The bladder is an organ that stores the urine that flows from the kidney prior to bodily discharge. The bladder slowly fills up and once it’s full or near full, the nerves signal the brain that it should unload. Normally we’re able to control the discharge of urine because of the elastic nature of the bladder and the sphincter muscle.
The sphincter muscle is located at the opening of the bladder and blocks the urine by contracting. If all the parts are functioning properly bladder control in men is fairly easy to execute. But if even one of the essential parts of the system is having problems, then partial or total involuntary loss of urine can occur causing an overactive bladder men.
Incontinence or involuntary loss of urine is the surest sign of problematic bladder control in men. This does not necessarily have to be total loss of control and in some cases it will only be a mild types of incontinence in men. Here are some symptoms of the loss of bladder control:
• Frequent need to urinate (once every hour or two)
• Difficulty in urinating
• Feeling a burning sensation known as dysuria when urinating
• Waking up from sleep because of the need to urinate
• Inability to urinate despite “feeling” the need to do so
There are many ways to improve bladder control in men and the most common ones only require discipline and a couple of exercises to perform.
Kegel exercises for men – Kegel exercises strengthen the pubococcygeus muscle, also known as the PC muscle. This bladder control exercise is normally done to improve a person’s sex life but it can also be very effective in improving bladder control in men. The PC muscle helps prevent incontinence because contracting it will stop the flow of urine. So the better control you have over this muscle, the easier it will be to prevent involuntary loss.
Another way to improve bladder control problems in men is through behavioral training. There are three main ways that this is done and diligently performing a particular routine will result in better long term control.
• Bladder training is a type of behavioral training where the patient is asked to try to hold the urine in as long as possible until a set time is reached.

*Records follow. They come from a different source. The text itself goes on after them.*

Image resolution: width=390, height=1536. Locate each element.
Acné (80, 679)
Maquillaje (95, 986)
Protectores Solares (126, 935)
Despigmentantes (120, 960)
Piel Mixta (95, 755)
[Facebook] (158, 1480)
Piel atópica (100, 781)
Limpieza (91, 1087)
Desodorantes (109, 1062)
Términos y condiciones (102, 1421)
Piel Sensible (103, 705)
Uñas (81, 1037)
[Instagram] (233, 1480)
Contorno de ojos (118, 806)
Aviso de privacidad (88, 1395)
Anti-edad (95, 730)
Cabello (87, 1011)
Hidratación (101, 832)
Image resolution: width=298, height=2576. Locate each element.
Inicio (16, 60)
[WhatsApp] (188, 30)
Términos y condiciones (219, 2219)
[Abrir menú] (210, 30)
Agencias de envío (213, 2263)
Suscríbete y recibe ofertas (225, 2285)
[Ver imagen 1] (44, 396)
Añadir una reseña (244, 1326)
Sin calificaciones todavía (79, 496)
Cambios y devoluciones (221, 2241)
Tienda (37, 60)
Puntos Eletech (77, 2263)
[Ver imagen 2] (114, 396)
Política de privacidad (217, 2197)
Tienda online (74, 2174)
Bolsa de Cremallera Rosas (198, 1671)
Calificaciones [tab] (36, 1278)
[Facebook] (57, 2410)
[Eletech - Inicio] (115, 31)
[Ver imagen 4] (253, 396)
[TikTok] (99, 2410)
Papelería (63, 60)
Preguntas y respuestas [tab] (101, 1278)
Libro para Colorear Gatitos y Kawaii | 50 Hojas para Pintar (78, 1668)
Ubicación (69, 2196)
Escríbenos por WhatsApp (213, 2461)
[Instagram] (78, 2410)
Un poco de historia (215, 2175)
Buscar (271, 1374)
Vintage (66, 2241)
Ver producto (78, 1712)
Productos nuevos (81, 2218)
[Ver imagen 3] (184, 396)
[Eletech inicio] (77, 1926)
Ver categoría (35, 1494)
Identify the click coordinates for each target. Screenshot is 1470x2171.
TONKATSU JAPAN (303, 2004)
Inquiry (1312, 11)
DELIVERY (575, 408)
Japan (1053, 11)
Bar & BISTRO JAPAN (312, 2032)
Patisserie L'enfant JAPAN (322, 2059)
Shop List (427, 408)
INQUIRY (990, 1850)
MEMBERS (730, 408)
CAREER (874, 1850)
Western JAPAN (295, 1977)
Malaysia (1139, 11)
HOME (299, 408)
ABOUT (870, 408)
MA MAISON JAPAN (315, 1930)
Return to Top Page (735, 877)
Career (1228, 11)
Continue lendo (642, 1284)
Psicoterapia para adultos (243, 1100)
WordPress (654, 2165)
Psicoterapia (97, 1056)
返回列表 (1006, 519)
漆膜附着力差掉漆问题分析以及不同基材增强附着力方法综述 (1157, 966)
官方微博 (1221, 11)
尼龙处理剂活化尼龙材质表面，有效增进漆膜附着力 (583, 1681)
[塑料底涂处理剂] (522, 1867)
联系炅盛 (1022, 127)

The periods between each discharge is increased as the patient becomes better at controlling his bladder.
• Timed voiding is similar to bladder training because a schedule is likewise created for when to urinate. This is based on personal habit however and the periods between each voiding is not increased.
• Prompted voiding is a behavioral training method that is used for people who are unable to sense the urgency to urinate. They are “prompted” to urinate at certain intervals in order to decrease the chance of an accidental/involuntary loss occurring. This is more commonly prescribed for people with dementia.
Other ways to improve one’s bladder control is through surgery, injections and medication. These are prescribed for the more severe cases however.
The easiest way to ensure that you always have proper control of your bladder is by living a healthy lifestyle. Going back to how our bladder works, each organ involved in the urination process has to be able to function properly otherwise involuntary loss can happen. So the sphincter, PC muscles, bladder, nerves and even the brain have to be in good shape all the time. This can only happen if you are eating well and living a healthy lifestyle which can also protect mens prostate from prostate cancer.